Academia vs. karate, part two: a tale of two tales.

by Ryan Gregory, May 17th, 2012

Here is another interesting parallel between academia and the martial arts (both links courtesy of Sensei Kao Chao). These tell more or less the same story with the same moral. However, one attributes the lesson to a karate instructor and the other to a professor.

A philosopher and teacher of the ‘Way’ began addressing his students. He produced, from behind a screen, a large glass container and a box of fist-sized rocks. After a few moments of carefully placing the rocks into the glass container, he came to a point where no more would fit. He then turned to his students and asked: “Is it full?” “Yes,” came the reply.
He then produced a smaller box of pebbles and managed to fit a few more stones into the container.
“Is it full?” he asked again.
“Yes, it is now,” was the answer.
From a small bucket he began to pour gravel into the spaces between the rocks and pebbles, every now and then shaking the container until no more would go in.
“Is it full?”
“Probably not!” his students replied.
Out came a cup of the finest sand, and the teacher began to pour. With just a few gentle shakes, he was able to bring the contents of the container to the very brim.
“Is it full?”
Next came a pitcher of water and with this he allowed the liquid to drip slowly into the container until, in time, the pitcher was empty.
“And now, is it full?” he said.
“Yes,” the students shouted. “It’s full! It’s full!”
“So,” asked the teacher, “what have you learned today?”
One eager young man jumped to his feet and said, “No matter how full your life is, there’s always room for more.”
“Thank you,” said his teacher, “but that is not the point I was making. What I was trying to show was that you have to get the important things in life, the ‘big rocks’, in place first; otherwise, you will never fit them in.”
Source: Big Rocks: The Hidden Values of Traditional Karate
A professor stood before his philosophy class and had some items in front of him. When the class began, he wordlessly picked up a very large and empty mayonnaise jar and proceeded to fill it with golf balls. He then asked the students if the jar was full. They agreed that it was.
The professor then picked up a box of pebbles and poured them into the jar. He shook the jar lightly. The pebbles rolled into the open areas between the golf balls. He then asked the students again if the jar was full. They agreed it was.The professor next picked up a box of sand and poured it into the jar. Of course, the sand filled up everything else. He asked once more if the jar was full. The students responded with an unanimous “yes.”The professor then produced two cups of coffee from under the table and poured the entire contents into the jar effectively filling the empty space between the sand. The students laughed.

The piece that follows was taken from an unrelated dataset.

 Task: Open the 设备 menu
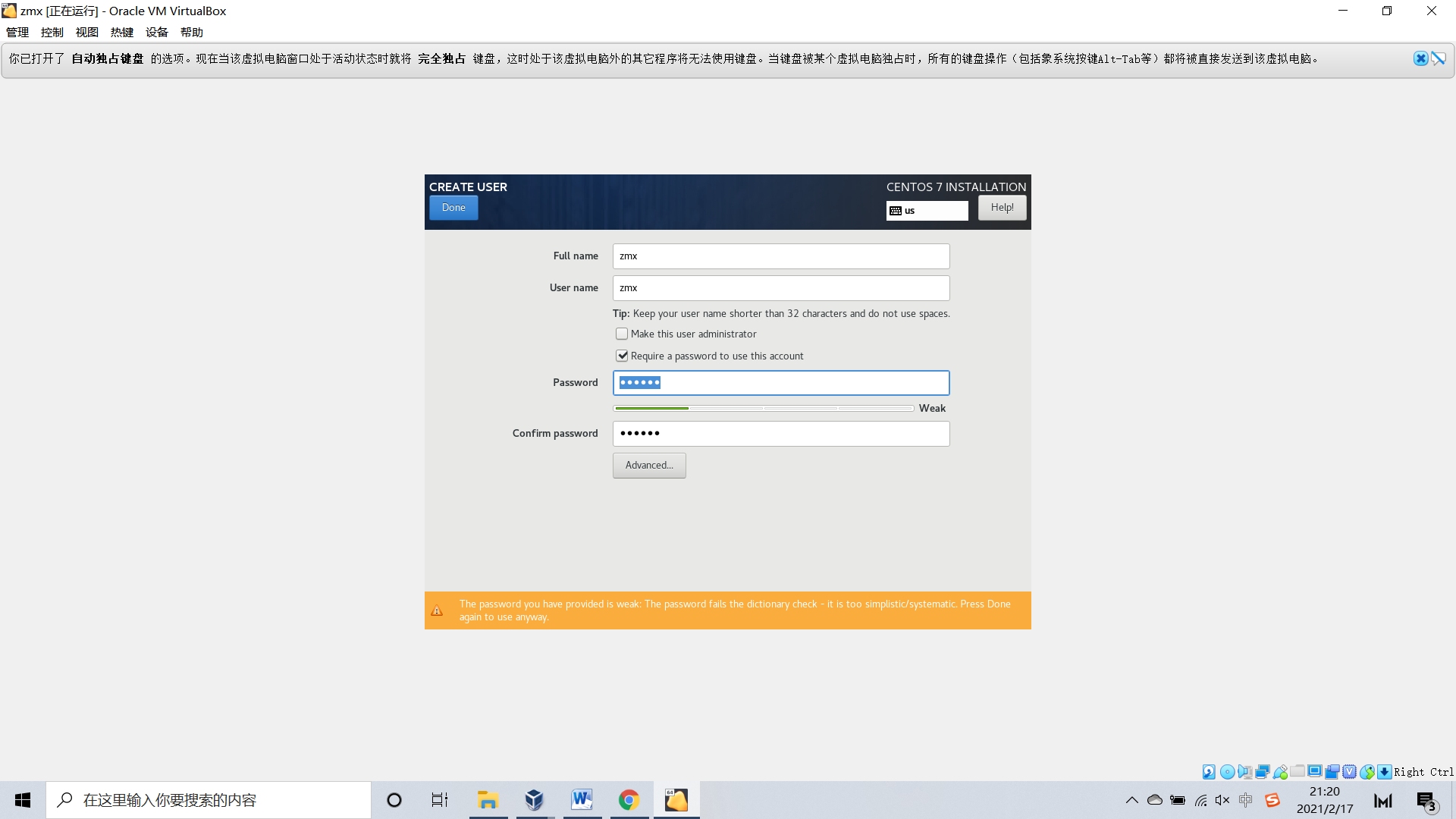point(157,32)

“Now,” said the professor as the laughter subsided, “I want you to recognize that this jar represents your life. The golf balls are the important things–your family, your children, your health, your friends and your favorite passions–and if everything else was lost and only they remained, your life would still be full.

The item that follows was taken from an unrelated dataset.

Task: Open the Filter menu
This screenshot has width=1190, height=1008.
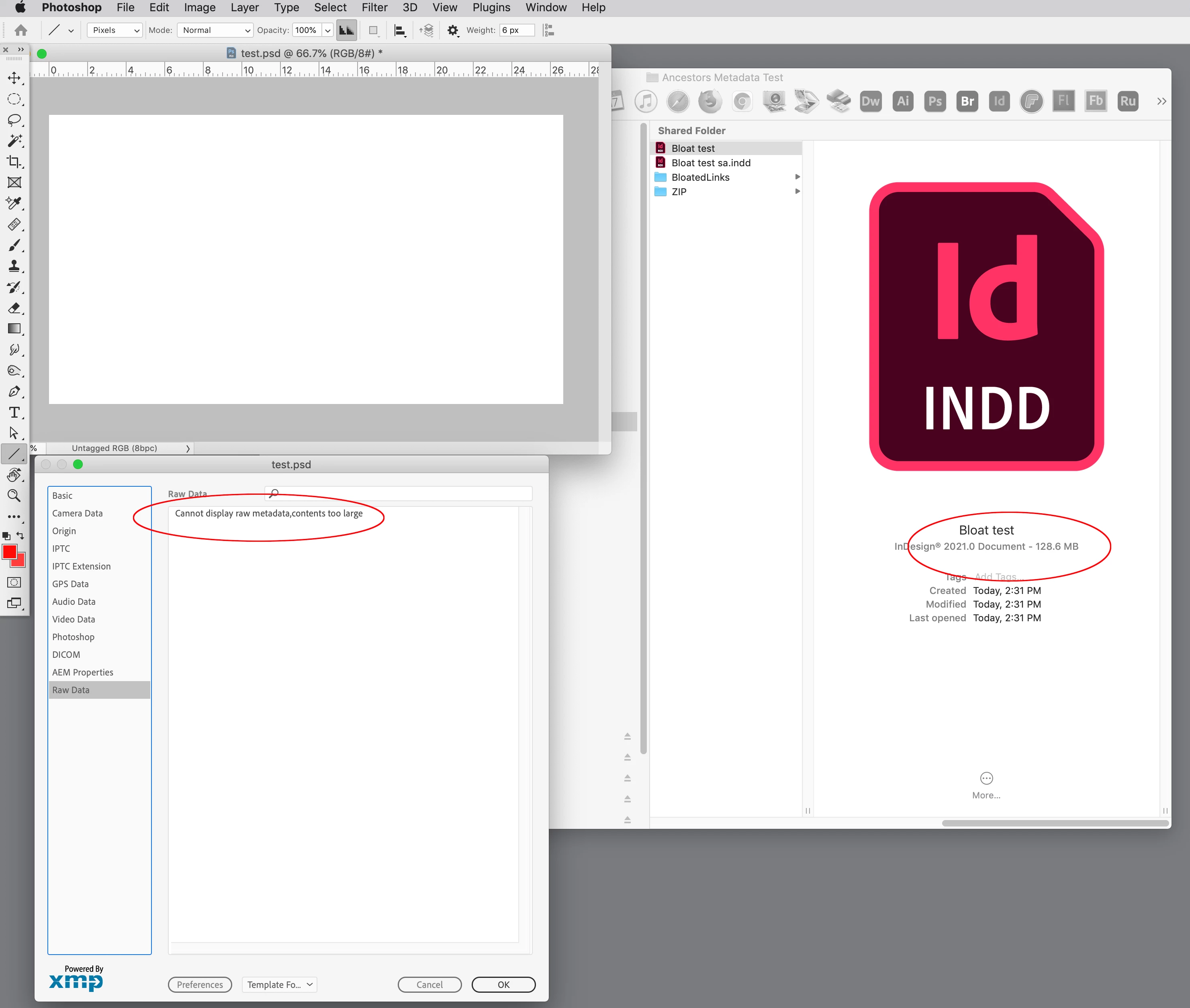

The pebbles are the other things that matter like your job, your house and your car.

The sand is everything else–the small stuff. “If you put the sand into the jar first,” he continued, “there is no room for the pebbles or the golf balls. The same goes for life. If you spend all your time and energy on the small stuff you will never have room for the things that are important to you.

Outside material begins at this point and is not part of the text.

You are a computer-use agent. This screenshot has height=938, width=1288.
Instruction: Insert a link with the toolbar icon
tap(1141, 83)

“Pay attention to the things that are critical to your happiness. Play with your children. Take time to get medical checkups. Take your spouse out to dinner. Play another 18. There will always be time to clean the house and fix the disposal. Take care of the golf balls first–the things that really matter. Set your priorities. The rest is just sand.”

One of the students raised her hand and inquired what the coffee represented. The professor smiled. “I’m glad you asked.

It just goes to show you that no matter how full your life may seem, there’s always room for a couple of cups of coffee with a friend.”